• **TASK STATEMENT**
Leave the pictures out and print every record below exactly as it stands.

********************

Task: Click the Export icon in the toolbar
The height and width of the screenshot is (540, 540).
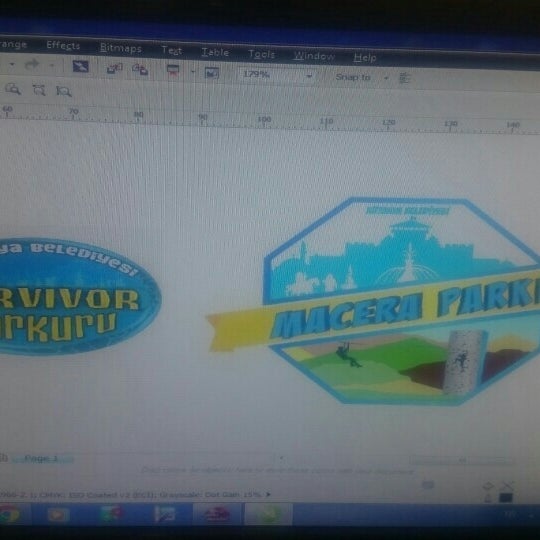Action: (140, 69)
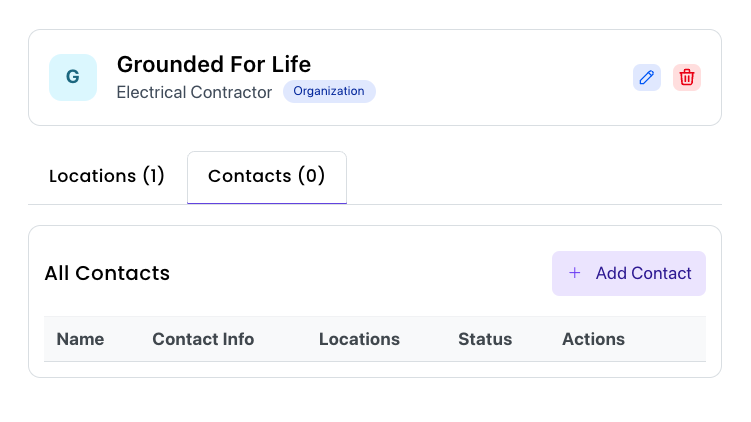Edit the Grounded For Life organization

[x=647, y=77]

********************

• **RESULT OF THE TASK**
Task: Click the Export icon in the toolbar
The height and width of the screenshot is (540, 540).
Action: (140, 69)
Edit the Grounded For Life organization

[x=647, y=77]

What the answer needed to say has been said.